*WHAT TO WORK ON*:
1. In the TV recommendation thread, which two shows does Clydefrosch say take a one-month break?
2. List every show that B-Blue and MFDC12 recommend in the TV recommendation thread.
3. Resume the TV recommendation thread after its final post.

*READING TEXT*:
+--

# Recommend me something to watch



## Clydefrosch (Oct 24, 2010)

Greetings, due to some weird program design over in the USA, I find myself waiting for new episodes of tv series all the time, even though its new season time (srsly, why do family guy and simpsons need a one month break? I dont understand it)

So here's a list of tv shows and cartoons I watched lately:


South Park
Eureka
Warehouse 13
Simspons
Family Guy
Stargate Universe (DONT JUDGE ME!)
American Dad
Drawn Together
The Boondocks
Dr House
Scrubs
How I met your Mother
The Big Bang Theory
Heroes
The IT-Crowd
Robot Chicken
Disneys Dinosaurs
Iron Man: Armored Adventures and the new Anime
also One Piece


Thank you very much


----------



## B-Blue (Oct 24, 2010)

Dexter (WATCH IT NOW!)
True Blood


----------



## MFDC12 (Oct 24, 2010)

agree'd with dexter.
weeds is good, the big c too.

older programs that are good are daria, dead like me, pushing daisies.

+--

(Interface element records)

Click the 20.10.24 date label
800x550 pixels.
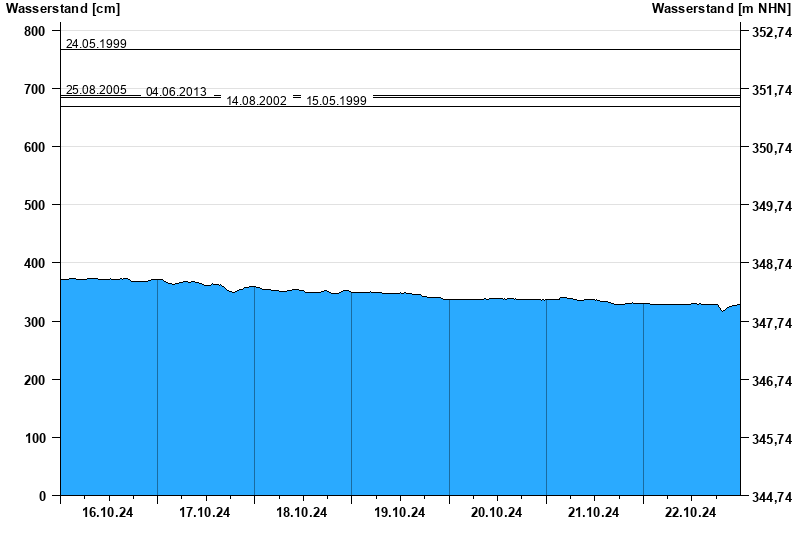tap(497, 513)
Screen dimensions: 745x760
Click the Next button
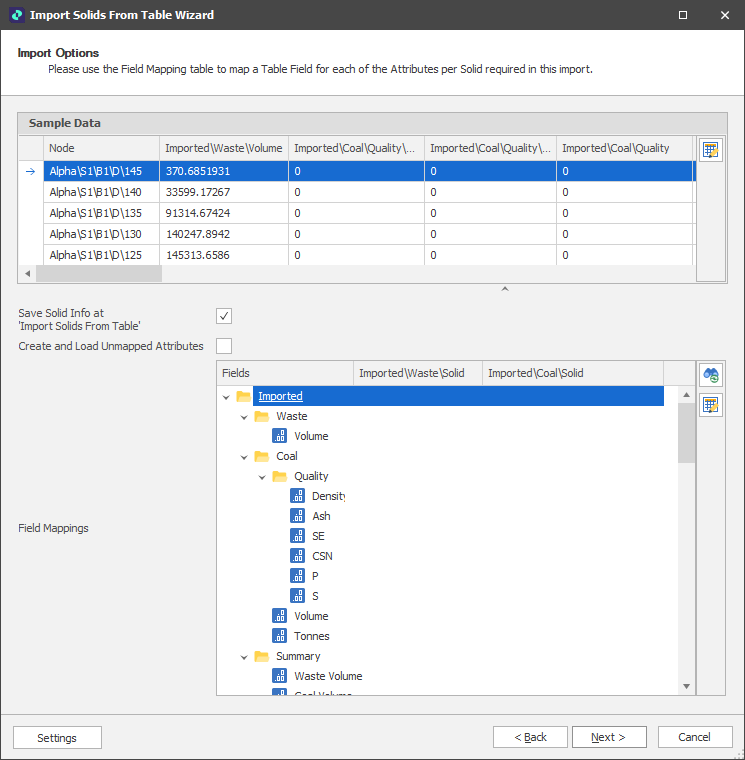click(x=609, y=737)
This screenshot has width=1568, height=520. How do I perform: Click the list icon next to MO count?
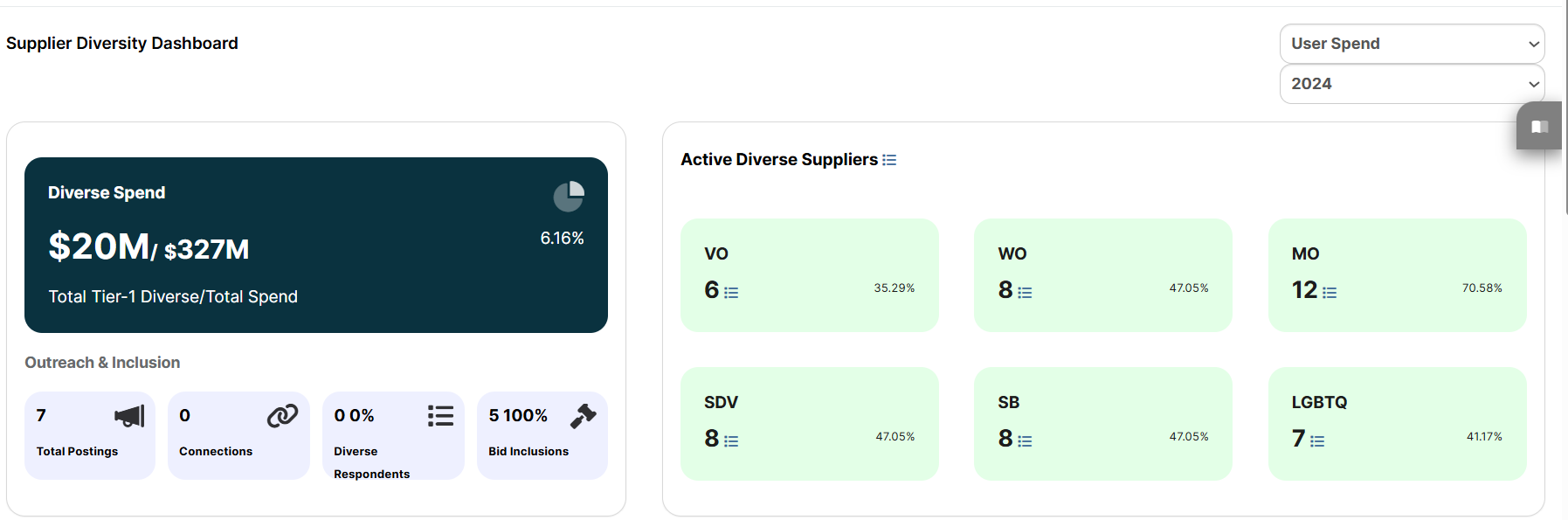click(x=1330, y=293)
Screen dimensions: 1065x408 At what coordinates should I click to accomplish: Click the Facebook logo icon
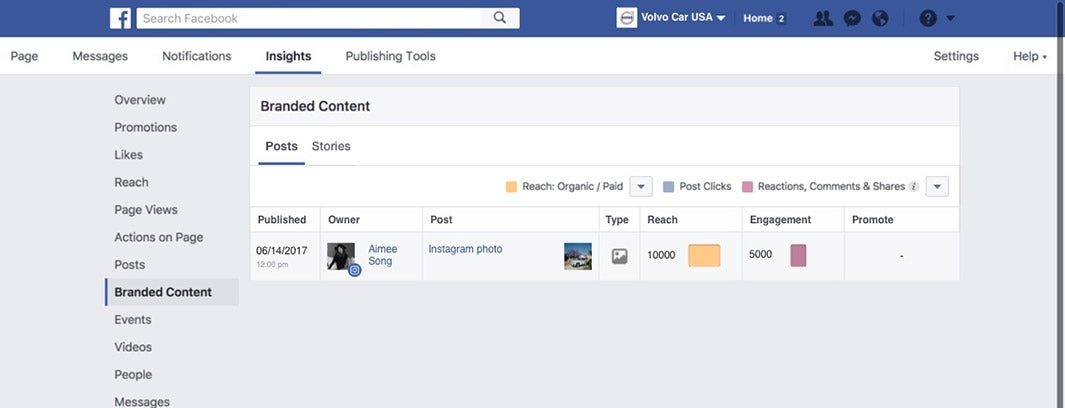coord(121,18)
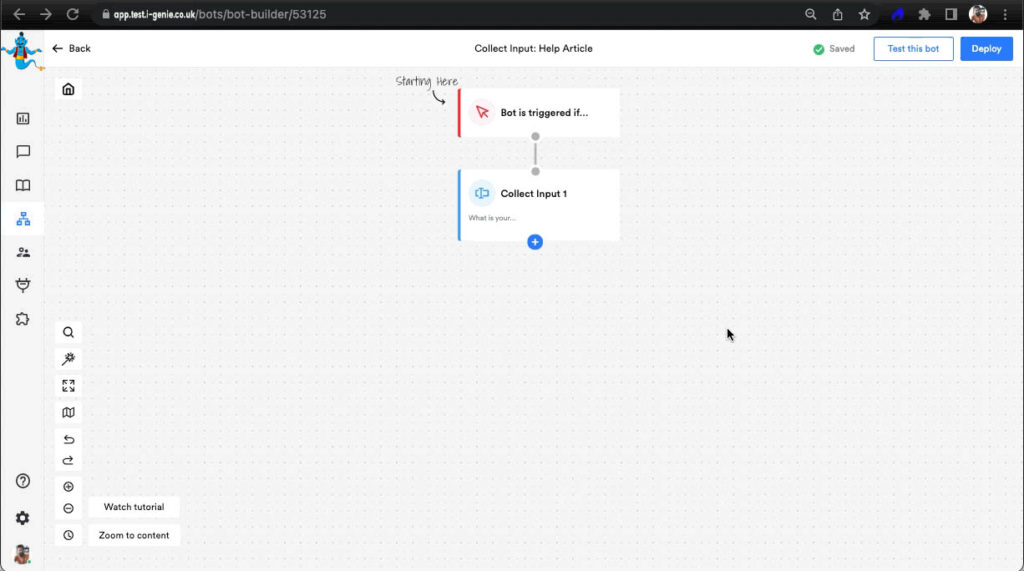Select the bot flows sidebar icon
The height and width of the screenshot is (571, 1024).
[23, 219]
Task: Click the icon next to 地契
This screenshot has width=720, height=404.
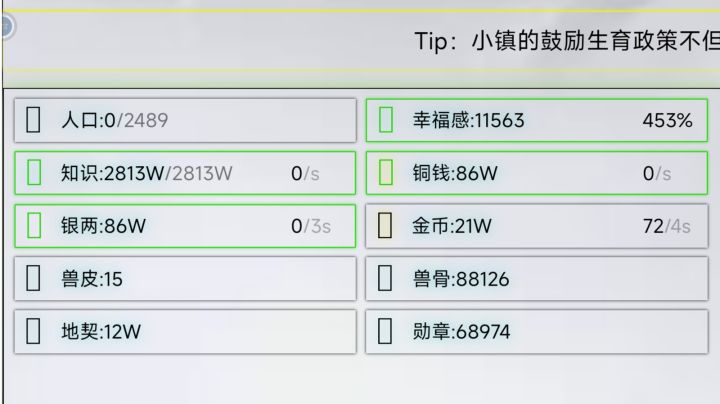Action: point(33,331)
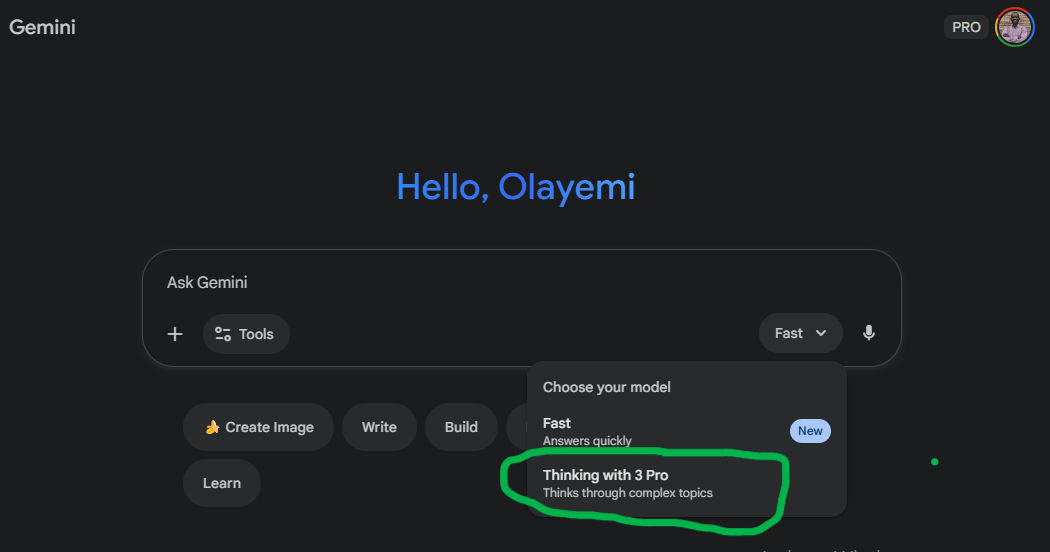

+--

*OUTPUTS FOR THE TASKS*:
1. Family Guy and The Simpsons.

2. Dexter, True Blood, Weeds, The Big C, Daria, Dead Like Me, Pushing Daisies

3.
----------



## Vulpes Abnocto (Oct 24, 2010)

I'll second the vote for Dead Like Me (avoid the movie at all costs, though) and The Big C.
and add Firefly.

Weeds starts out awesome.


----------



## Sephxus (Oct 24, 2010)

I'm watching:
Fringe
Dexter
and ...yeah Hell's Kitchen.

oh and 

1,000 Ways To Die - Spike


----------



## Clydefrosch (Oct 24, 2010)

yeah, i've been watching dead like me and pushing daisies... its a shame they canceled the later one... loved watching that while playing resident evil 4 pp

Oke, I guess I'll look into dexter and Big C

Keep the suggestions up though ^^


----------



## tehnoobshow (Oct 24, 2010)

An idiot abroad is very funny.....watch it.
Also watch the Mentalist.....very good.


----------



## DeMoN (Oct 24, 2010)

Watch Chuck and 24!

And the reason Family Guy and Simpsons are on a month-long break is because of the stupid baseball season (American sport).  So the TV networks stop showing some of their shows to instead broadcast the games.


----------



## tehnoobshow (Oct 24, 2010)

There is another British drama called Thorn...supposedly it's meant to be good.


----------



## Shinigami357 (Oct 24, 2010)

inb4 Chuck Bartowski - watch chuck

*looks up 2 posts* Ah, bummer. Someone beat me to it.


----------



## tehnoobshow (Oct 24, 2010)

Watch Bones and House.


----------



## craplame (Oct 24, 2010)

Watch Ugly Americans on Comedy Central. Or Nick Swardson's Pretend Time.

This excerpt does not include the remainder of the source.